Declaring independence

It wasn't easy to balance American interests in the Mideast after the war. The United States had millions of dollars invested in military bases in Saudi Arabia and already was proposing an oil pipeline from the Arabian Peninsula to the Mediterranean. But many Americans were urging President Harry Truman to remember the displaced Jews.

In his autobiography, Truman said he figured he could watch out for America's long-range interests and still help "those unfortunate victims of persecution find a home."

It took two years for the world powers to formulate a plan.

Palestine would be two distinct states, Arab and Jewish, the U.N. General Assembly decided. The Jewish state would be a narrow band along the coast, in the north reaching inland to the Sea of Galilee, and in the south encompassing the Negev Desert. The Arab state would be Gaza, the West Bank of the Jordan River and a piece of land to the north, bordering on Lebanon. Jerusalem would be an international city administered by the U.N. The British would leave.

It was a mild November evening in 1947 when news of the U.N. agreement reached the people who lived in Palestine.

In the Jewish neighborhoods of Jerusalem and Tel Aviv, the people cheered and cried with joy and danced in the streets. There was no cheering in the Arab neighborhoods. There, the plan was denounced with gunfire and promises to throw the Jews into the sea.

Tel Aviv's outskirts were soon under sniper fire; Jerusalem's commercial center was looted and set ablaze. It would not have appeared difficult for the Arabs to make good their promise to push the Jews into the Mediterranean. Most of the Zionist immigrants had settled along the coast. Most of the country they decided to call Israel -- after the Old Testament Kingdom of Israel -- was surrounded by Arab nations with a combined population outnumbering them 60-to-1.

Historians say the British authorities, eager to end their mandate and go home in May, largely ignored the guerrilla warfare that raged around them after the U.N. decision.

Arab irregular bands shot up Jewish buses, strewed nails on roadways frequented by the British and stationed snipers on the walls of the Old City above Jerusalem's busiest streets. Jewish underground agents bombed cafes favored by the British and strafed Arab neighborhoods. Assassinations were matter of course.

As the British prepared to leave, they turned many of their military emplacements and police stations over to the Arabs. Worse, as far as the Jews were concerned, the British tried to quash the Haganah, confiscating weapons caches and arresting Haganah leaders.

The British lowered the Union Jack in Jerusalem for the last time on May 14, 1948.

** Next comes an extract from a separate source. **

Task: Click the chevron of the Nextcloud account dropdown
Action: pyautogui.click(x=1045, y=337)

At 4 that afternoon in Tel Aviv, Prime Minister David Ben Gurion read the declaration of Israeli independence.

The place and time of the announcement were kept secret until the last minute for fear of sabotage. It was done in a bare room in the Tel Aviv Museum, before a small audience, most of whom had been notified by phone. They sat on chairs borrowed from a nearby coffeehouse, one historian wrote, and Ben Gurion read his statement into a microphone borrowed minutes before from a radio shop around the corner. He stood beneath a portrait of Theodor Herzl, the 19th-century founder of modern Zionism.

The state of Israel extended a hand "in peace and neighborliness to all the neighboring states and their peoples," Ben Gurion said, and he invited the Arabs "to cooperate with the independent Jewish nation for the common good of all."

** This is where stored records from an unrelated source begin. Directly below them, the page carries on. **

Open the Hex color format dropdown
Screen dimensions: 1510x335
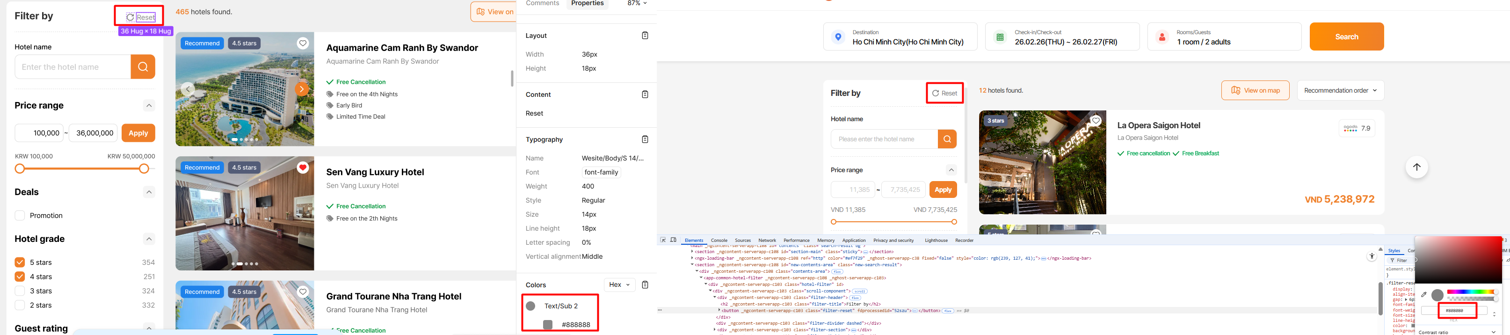[619, 285]
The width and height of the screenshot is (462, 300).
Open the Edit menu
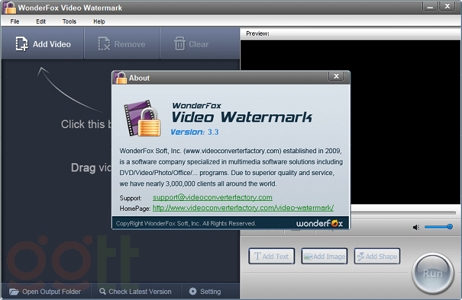pos(41,21)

Ruth Or remembers there was no dancing in the streets. There was only fear and danger.

That night, Egyptian, Syrian and Lebanese forces crossed into Israel, joined by Iraqi troops and Transjordan's Arab Legion. The next day, Tel Aviv and the other Jewish settlements were bombed.

The war, which Israelis call the 1948 War of Independence, became the first of many with Arabs from neighboring countries and with the Palestinians, as those Arabs who lived in the West Bank region, Gaza or refugee centers in Transjordan began to be called.

It is the war Ruth Or is most familiar with.